While fires are critical in maintaining the health of many forest ecosystems, the destructive and increasing nature of them cannot be ignored. The consequences of forest fires are especially devastating for the individuals, communities, flora, and fauna directly affected by them. The ecological consequences of forest fires include loss of ecosystem and biodiversity, forest degradation, air pollution, soil degradation, and destruction of watersheds. The economic losses from forest fires primarily come from the cost of keeping the fire under control. In addition, they present a huge risk to human lives in terms of health and well-being.

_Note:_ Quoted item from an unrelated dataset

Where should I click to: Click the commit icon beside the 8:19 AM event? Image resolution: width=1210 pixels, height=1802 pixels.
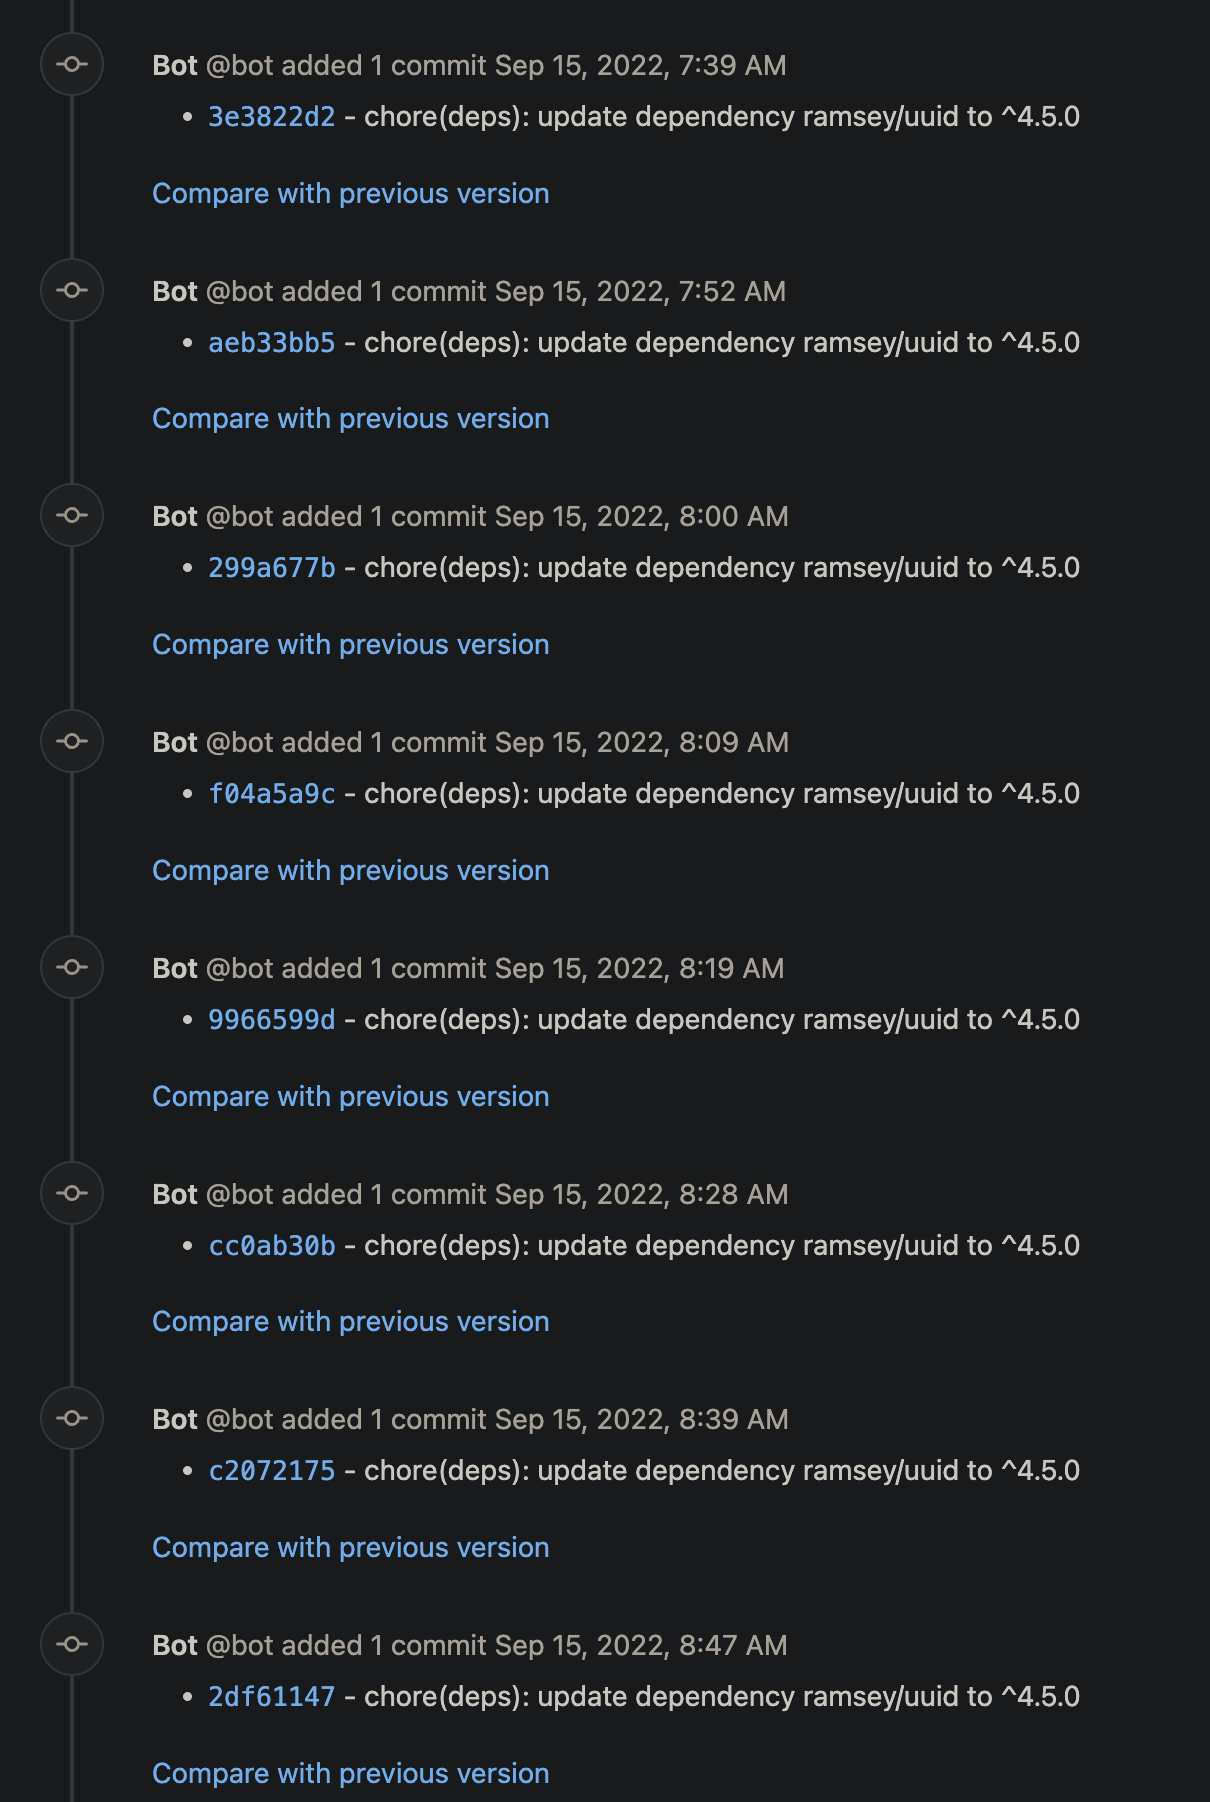click(72, 966)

Therefore, the ability to predict the area burned from forest fires is essential in the hope to mitigate these impacts. The goal of this study is to find the best model to predict forest fire behavior, specifically the area burned, based on time of year.

Data Exploratory

Our analysis uses forest fire data from Montesinho natural park located in the Tras-os-Montes northeastregion of Portugal from January 2000 to December 2003 [2]. The main dependent variable is area – the burned area of the forest (in hectares). The independent variables are as follows: spatial coordinates, moisture and drought codes, temperature, humidity, wind, rain and days of the week.

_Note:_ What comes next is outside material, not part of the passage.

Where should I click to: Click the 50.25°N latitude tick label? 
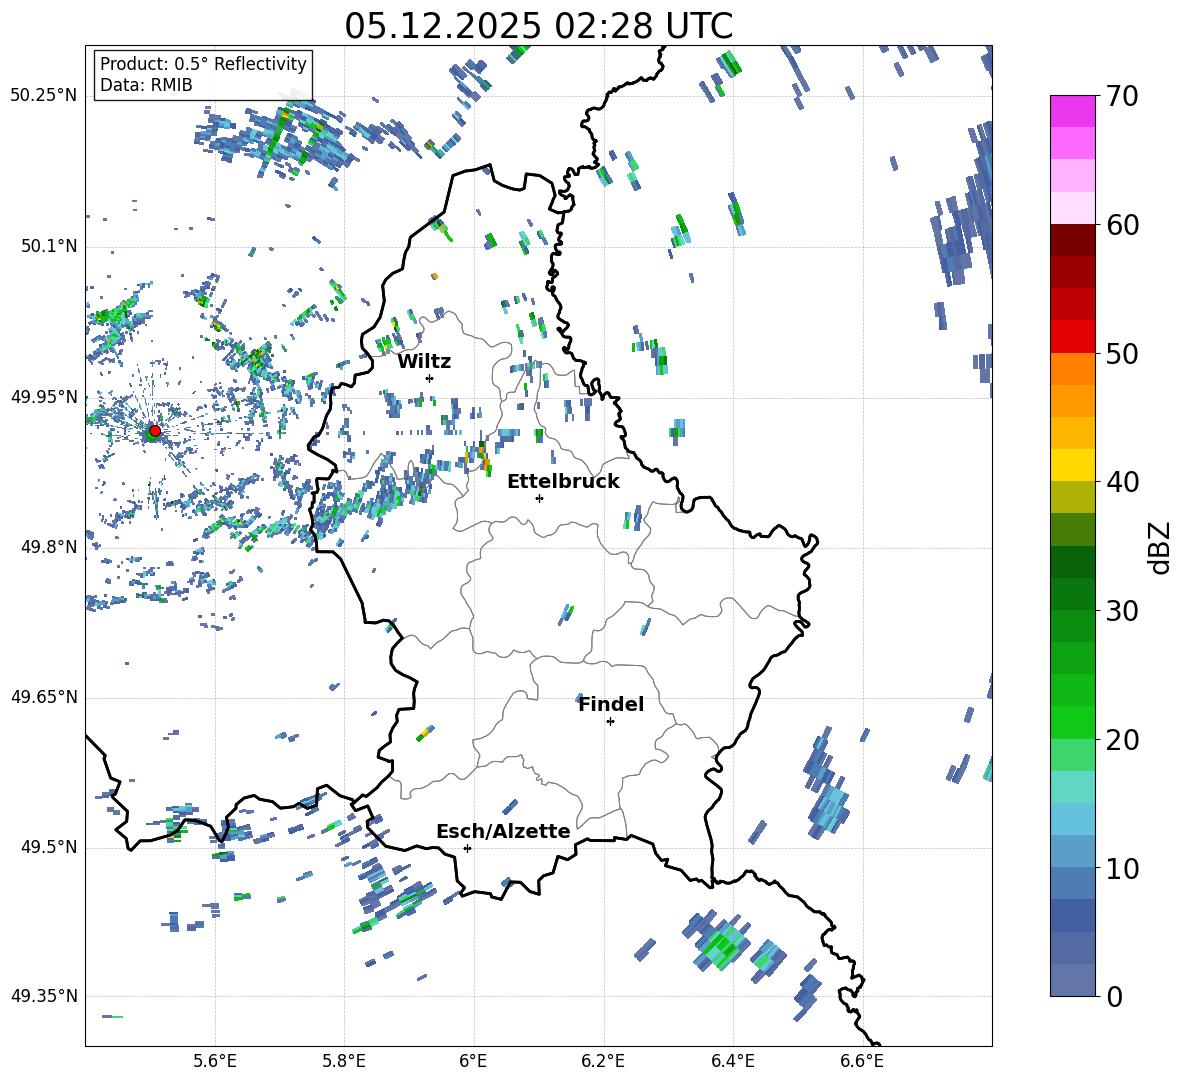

Figure 1 displays the relationship between the variables used in our model. The boxed components provide numeric ratings of relative potential for wildland fire [3].

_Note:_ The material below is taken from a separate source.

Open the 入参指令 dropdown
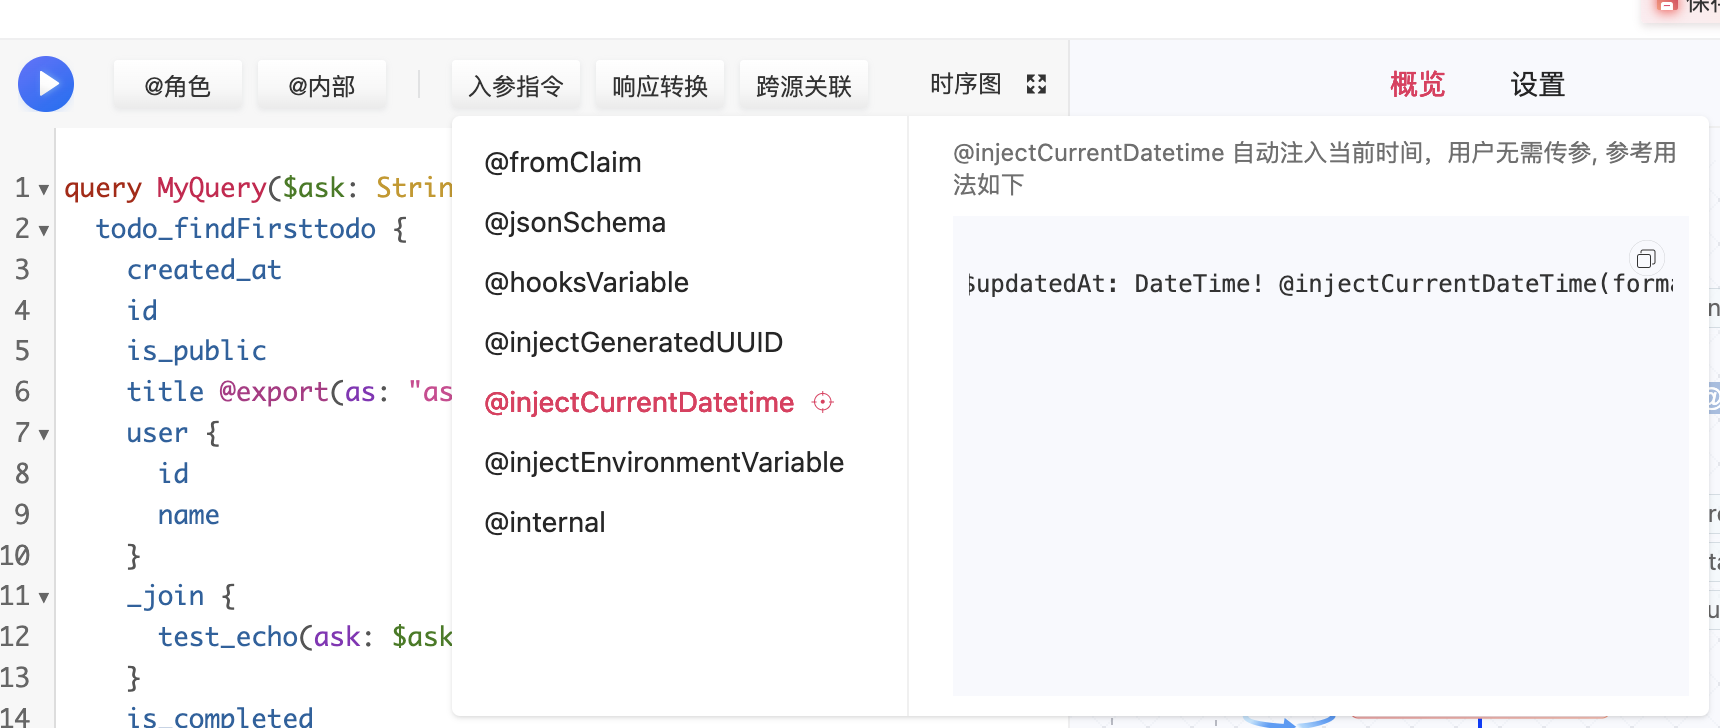This screenshot has height=728, width=1720. pyautogui.click(x=516, y=86)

Figure 1: Diagram of relationship between variables

Given that the problem statement sought to understand variation in fire prediction based upon the time of the year, the data had to be divided up into modes/segments. Given the need for a fair amount of data to exist in each mode, a histogram was created to understand the distribution of data points over the year.

Figure 2, shows a histogram of the number of data points in each month. It can be clearly seen that some months have virtually no data while others have a significant amount of data. Therefore it was decided to group the data into 4 modes/segments, not based upon the traditional definition of season, but rather proximity and amount of data contained within each month. The sections are as follows: Mode 1: February, March, April; Mode 2: June, July; Mode 3: August; Mode 4: September, October.

Figure 2: Histogram of the number of data points in each month

Methodology: Regression and Classification


The lasso method proved to be an adequate method in regards to variable selection, determining what the most important variables were for each query. The accuracy of the model it produced though is still marginal, as the lasso cannot improve the fit of a data set that appears to be very uncorrelated, however as alluded to it does provide information about the relative importance of the variables.

The results from this model illustrate different lambda values and predictor variables that were used to best predict area burned. The most common day for fires seemed to be Saturday and the most common variable seemed to be temperature as it showed up in Mode 2, Mode 3, Mode 4 and all months.

Step-wise Selection

Similarly to the lasso, stepwise selection did well to predict which variables were the most important. However, also like lasso, it cannot improve the fit of data that is relatively uncorrelated.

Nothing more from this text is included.